Amnesty International appealed to Soviet President Leonid Brezhnev today for "the unconditional release of all prisoners of conscience and for an end to the abuse of psychiatry for political purposes."
The London-based human rights organization, which won the Nobel Prize in 1977 for its work on behalf of political prisoners, said in an open letter to Brezhnev that the appeal was the start of a major campaign against Soviet human rights violations.
The campaign is being timed to coincide with preparations for the 1980 Oympics in Moscow. Amnesty's letter said the organization would use the Olympics "as an opportunity to inform international opinion and the many thousands of visitors to the Olympic Games about the reality of Soviet political imprisonment."
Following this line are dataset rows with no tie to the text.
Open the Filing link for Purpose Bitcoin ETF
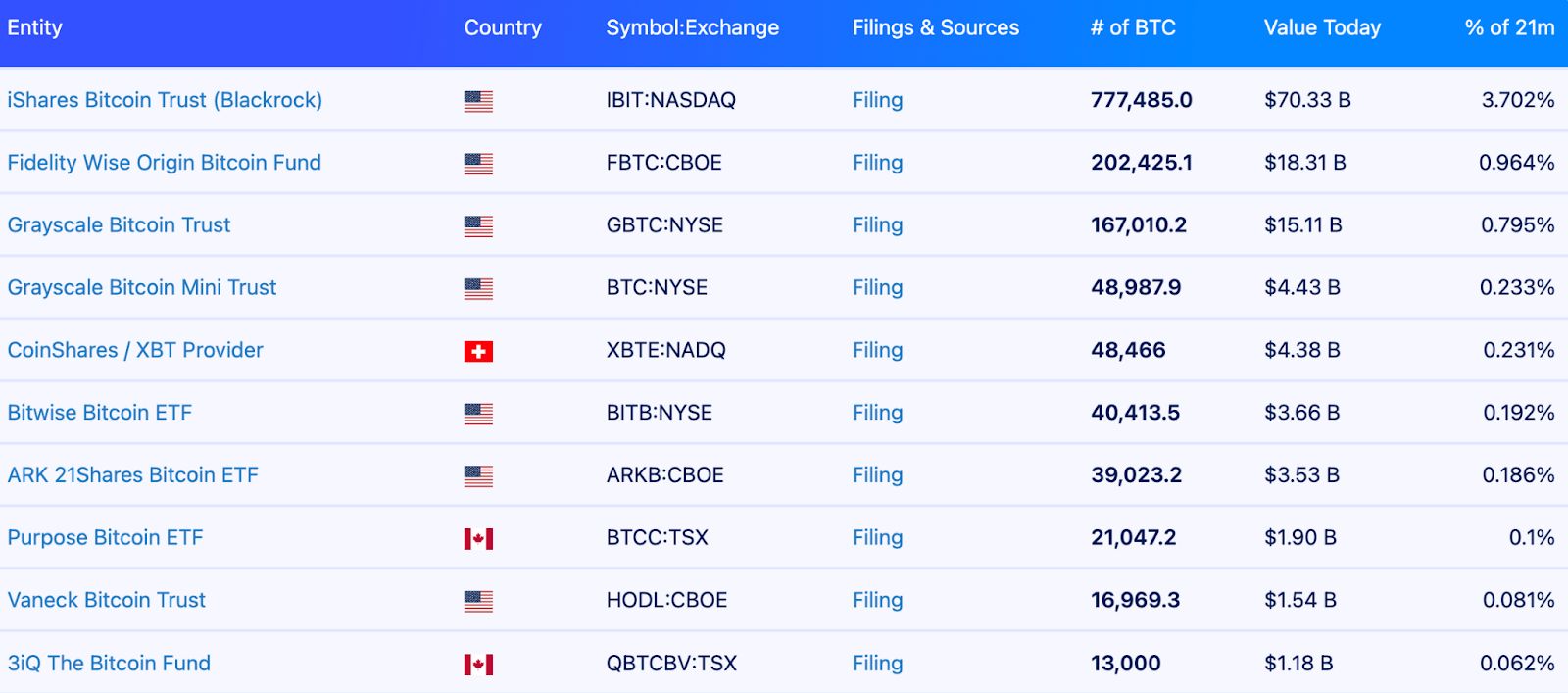pos(876,537)
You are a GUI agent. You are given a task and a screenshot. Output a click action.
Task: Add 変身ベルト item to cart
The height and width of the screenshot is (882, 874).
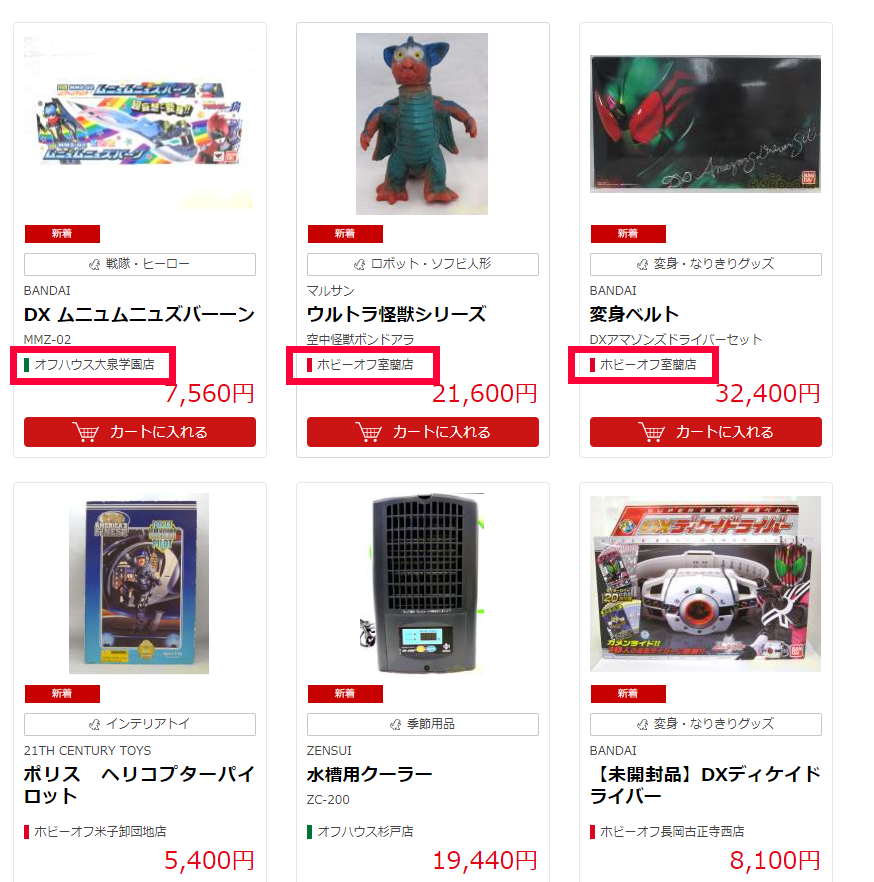(705, 432)
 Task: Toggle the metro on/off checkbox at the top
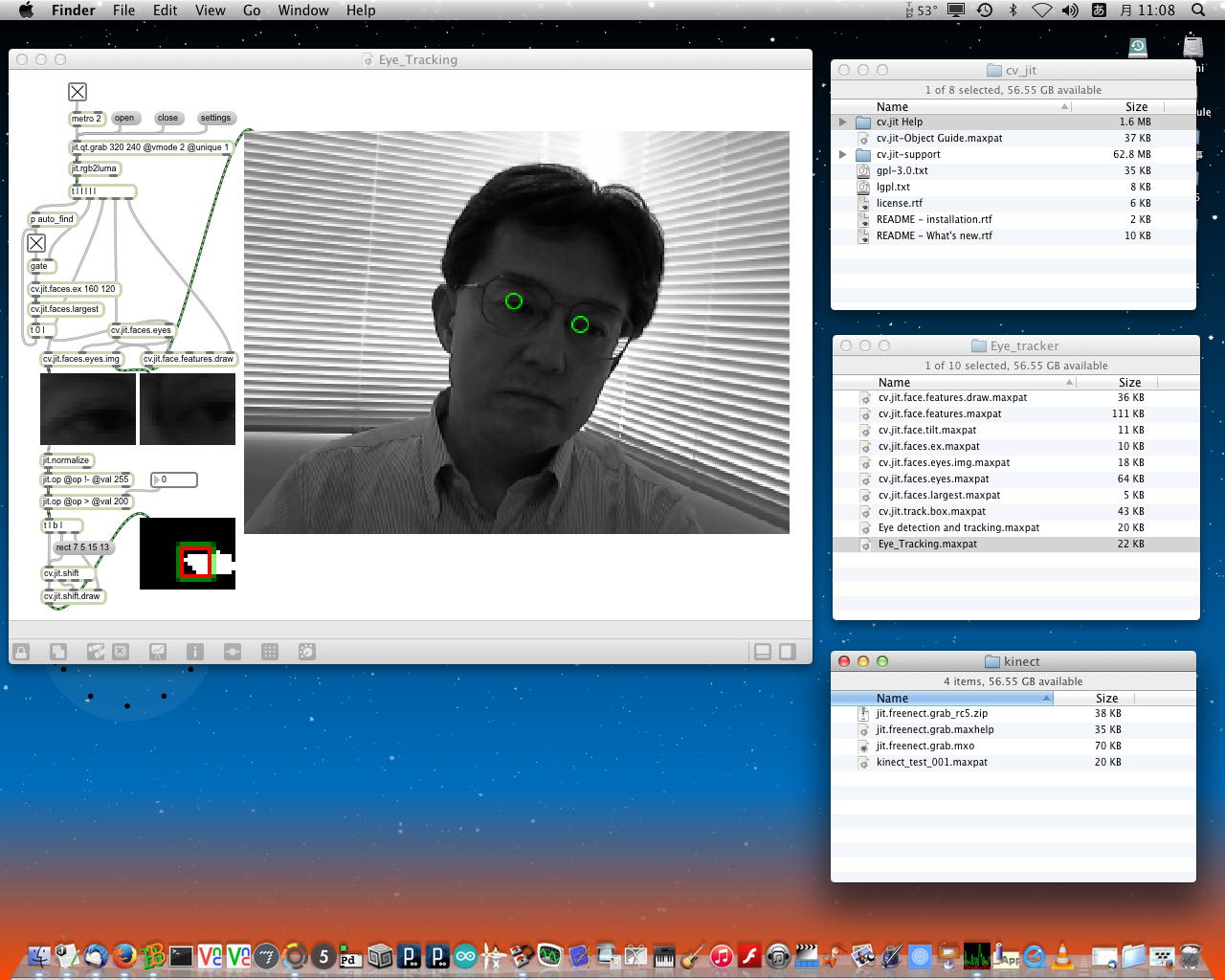coord(78,92)
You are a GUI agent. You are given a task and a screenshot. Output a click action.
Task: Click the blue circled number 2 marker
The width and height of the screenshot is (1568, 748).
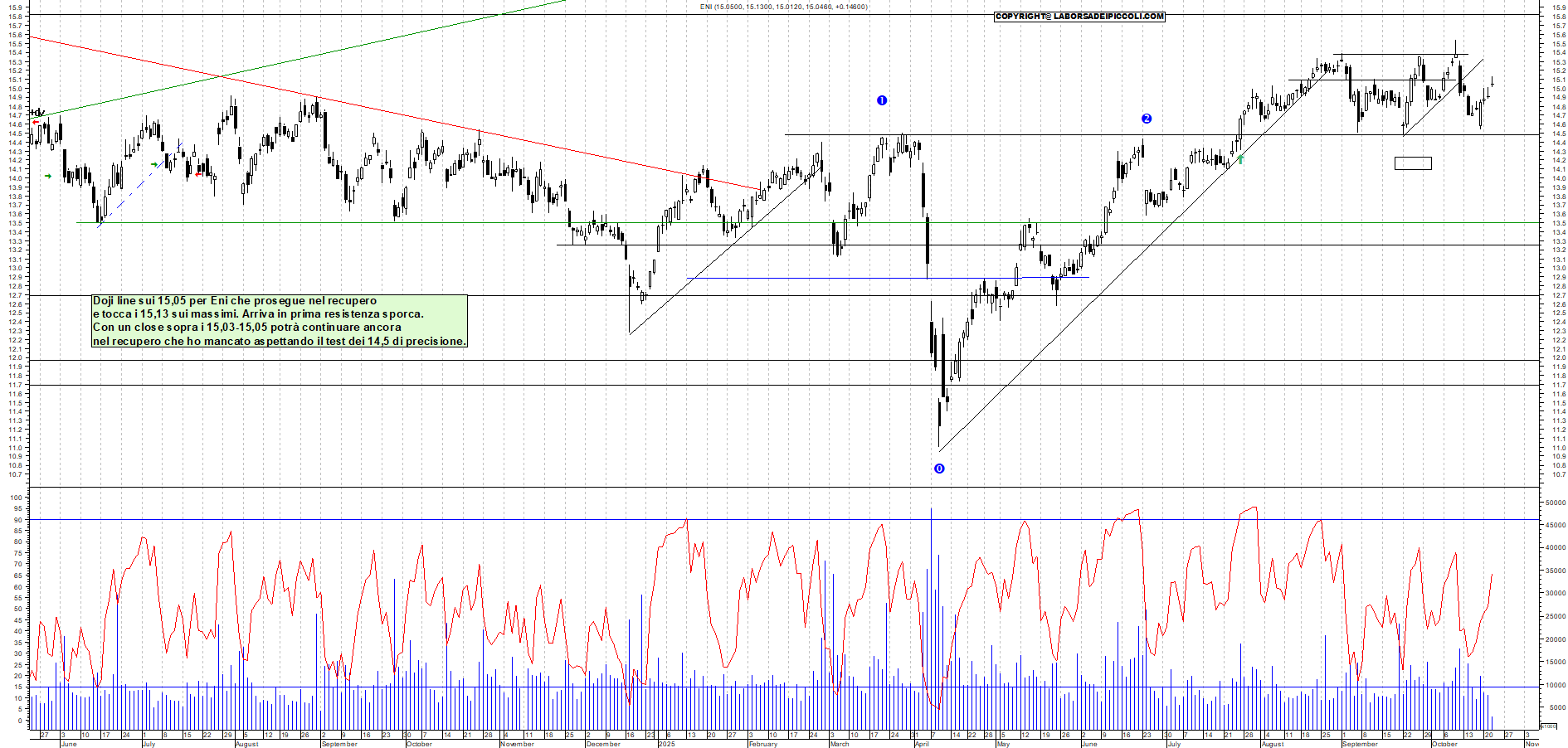(x=1147, y=119)
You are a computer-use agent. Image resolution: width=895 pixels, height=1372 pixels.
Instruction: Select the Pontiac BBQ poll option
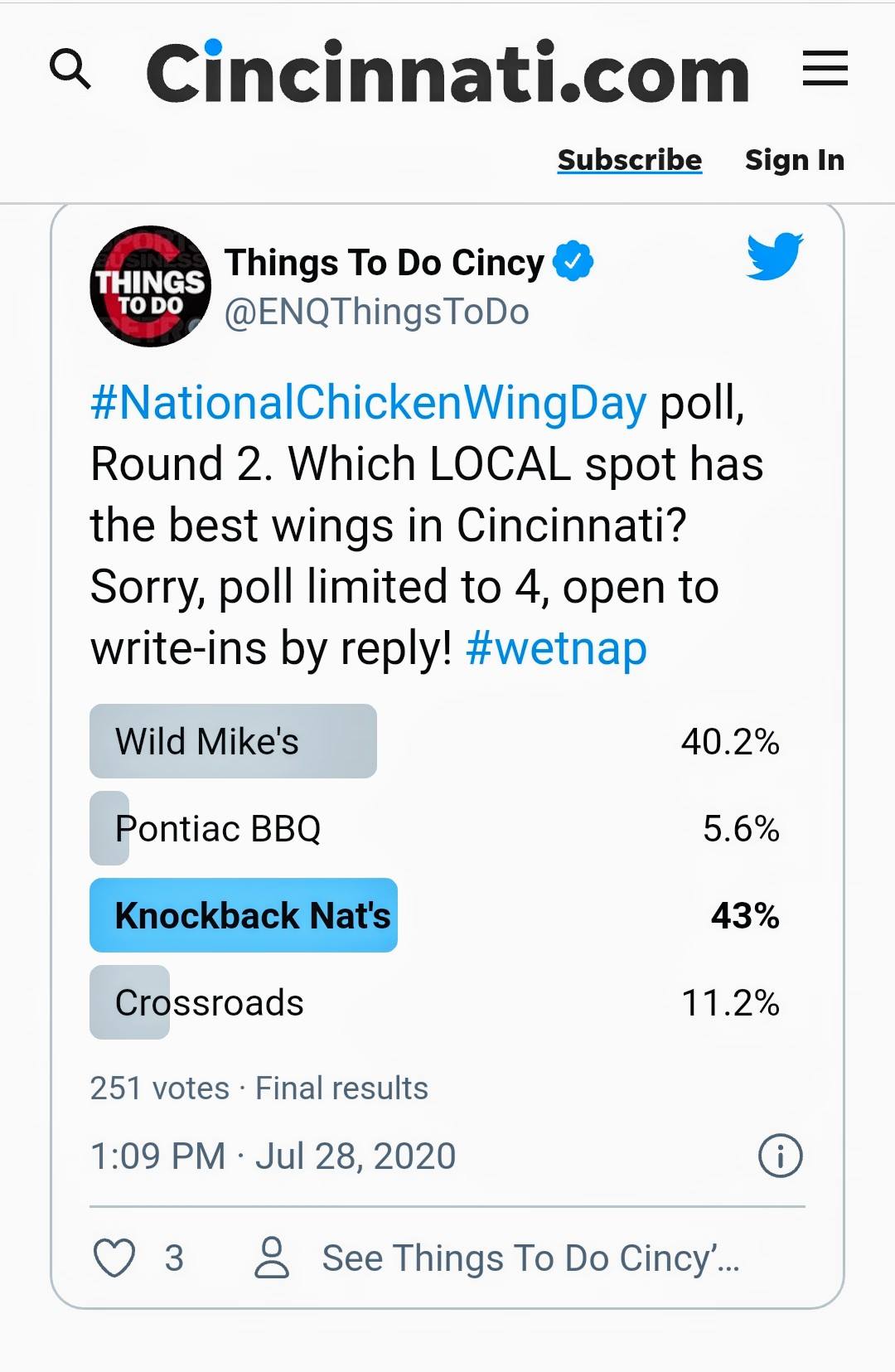[435, 828]
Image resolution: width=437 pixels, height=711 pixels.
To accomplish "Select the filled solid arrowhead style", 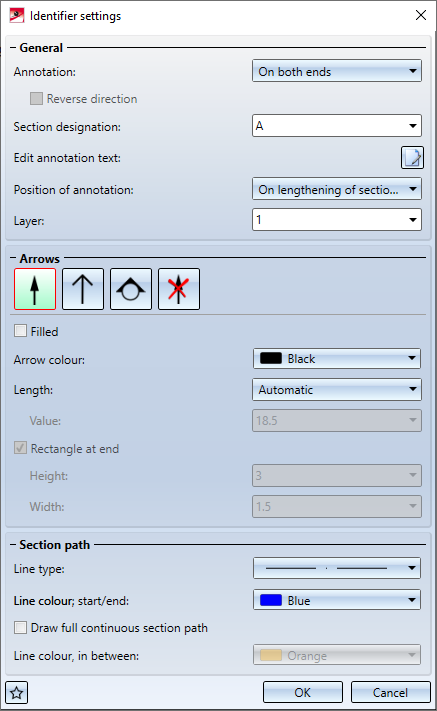I will tap(35, 289).
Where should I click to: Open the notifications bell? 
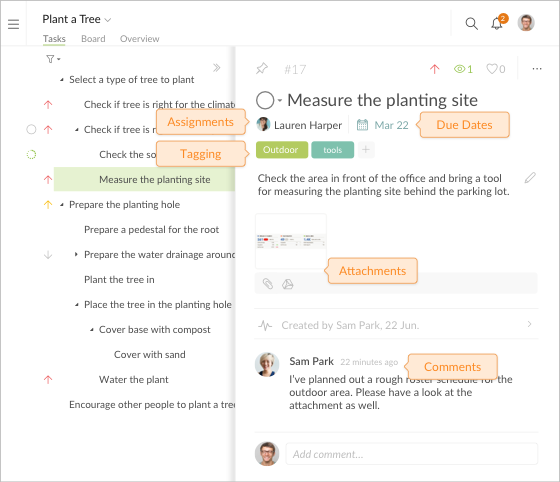click(497, 24)
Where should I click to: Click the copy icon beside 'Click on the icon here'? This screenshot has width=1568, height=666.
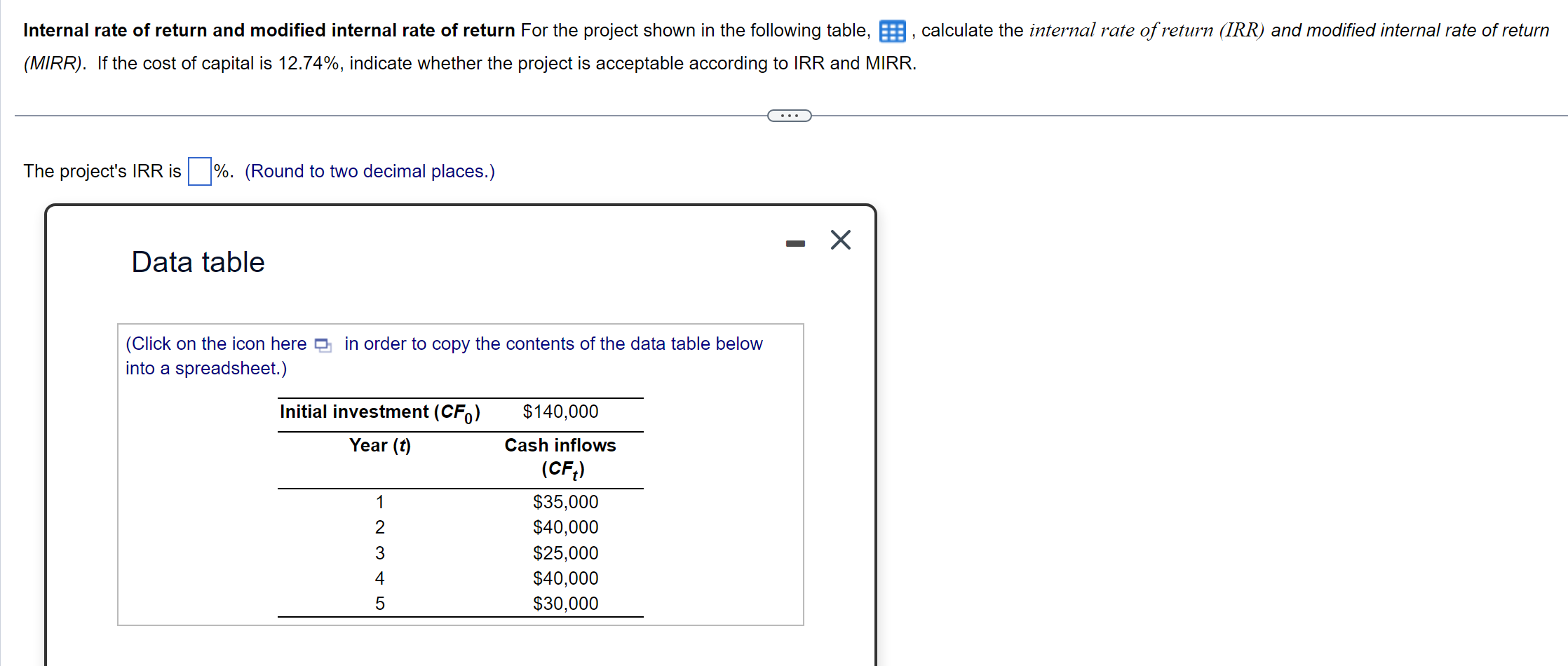pos(323,345)
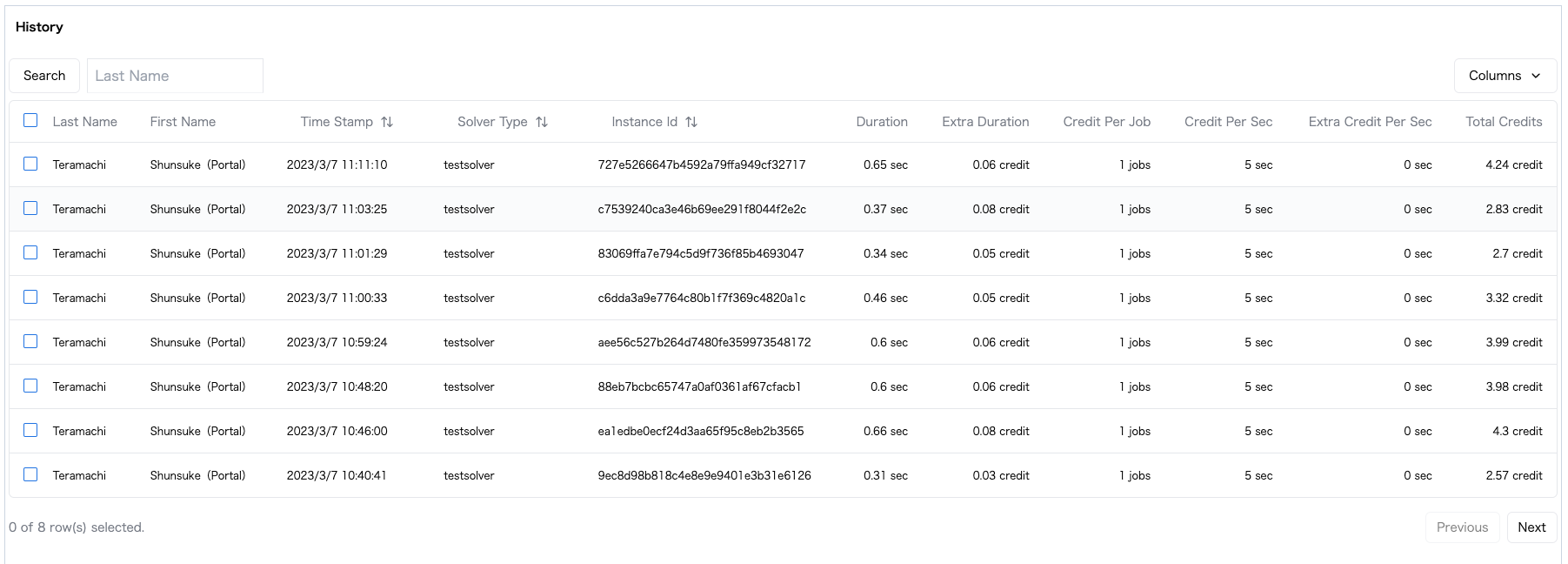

Amnesty accused the Soviet Union of ordering the transfer of political and religious prisoners from jails and psychiatric hospitals in the Moscow area to distant parts of the country "to prevent any potential contact between these prisoners and the thousands of foreign visitors to Moscow during the Olympic Games."
The organization said it believes the detention of some dissidents has been prolonged to keep them in custody during the Olympics. It said that a Ukrainian physician, Mykola Plakhotnyuk, who was to have had his case reviewed for possible release from a psychiatric hospital, was told: "Until the Olympic Games have been held, there can be no rush in your case."
Amnesty condemned the confinement of at least 100 more Soviet dissidents in psychiatric hospitals since a 1975 Amnesty report on the issue.
"Virtually anyone from any national, religious or social group who publicly criticizes your government's practices," Amnesty said in the letter to Brezhnev, "is in danger of being certified as mentally ill."
Amnesty also charged that since the Soviet government signed the Helsinki human rights agreement in 1975, it has imprisoned 19 Soviet citizens who tried to monitor violations of the accord. "Amnesty International does not know of a single case in which a Soviet court has acquitted a political or religious defendant" charged with crimes like "hooliganism," "parasitism or "anti-Soviet agitation and propaganda" after making an accusation that human rights had been violated, it said.
Amnesty also cited cases of Soviet citizens being imprisoned for trying to organize independent trade unions, for seeking greater artictic freedom, and for advocating regional nationalism in Lithuania, Latvia, Estonia, Georgia and the Ukraine.